→ WHAT THE EXERCISE ASKS
Find every line below where the word "Task" occurs, then give how many you found and nothing else.

== == ==

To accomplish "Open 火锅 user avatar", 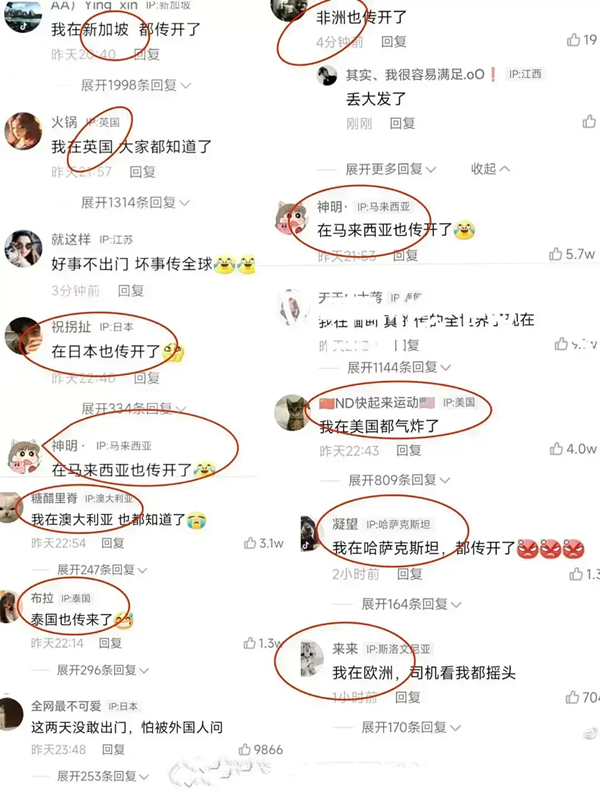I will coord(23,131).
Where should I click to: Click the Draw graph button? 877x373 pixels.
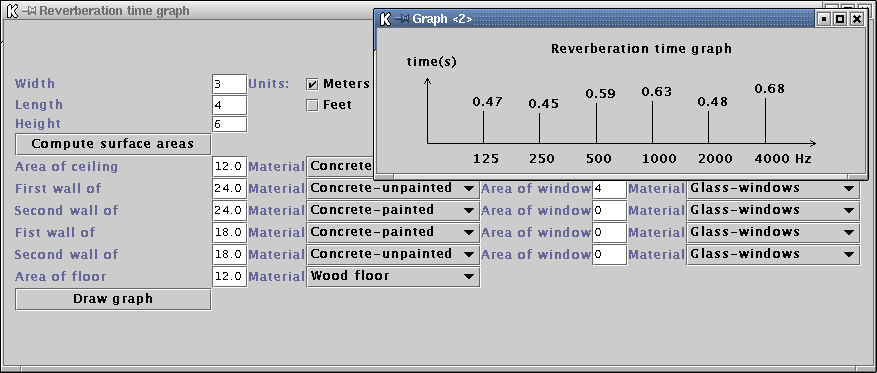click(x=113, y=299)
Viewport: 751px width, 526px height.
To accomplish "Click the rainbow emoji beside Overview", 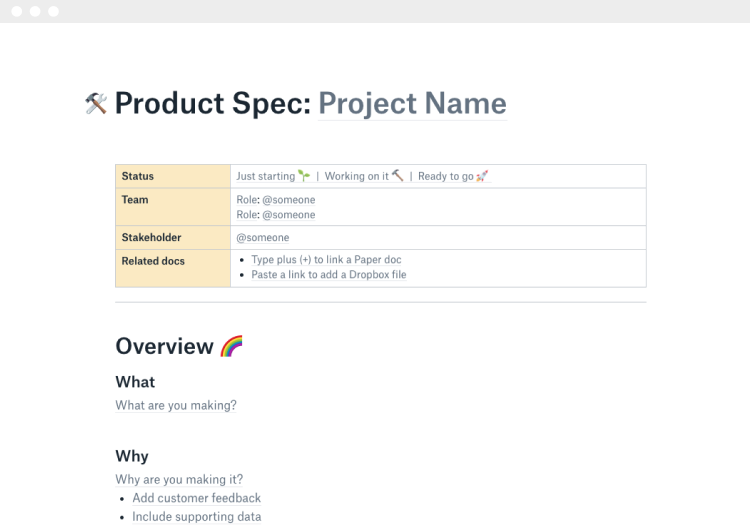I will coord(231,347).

== == ==

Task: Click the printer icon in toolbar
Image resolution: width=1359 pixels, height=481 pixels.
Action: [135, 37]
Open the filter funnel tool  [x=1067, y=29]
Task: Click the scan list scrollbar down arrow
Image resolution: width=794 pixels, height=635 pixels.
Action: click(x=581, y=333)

== == ==

→ RESPONSE TO THE EXERCISE
2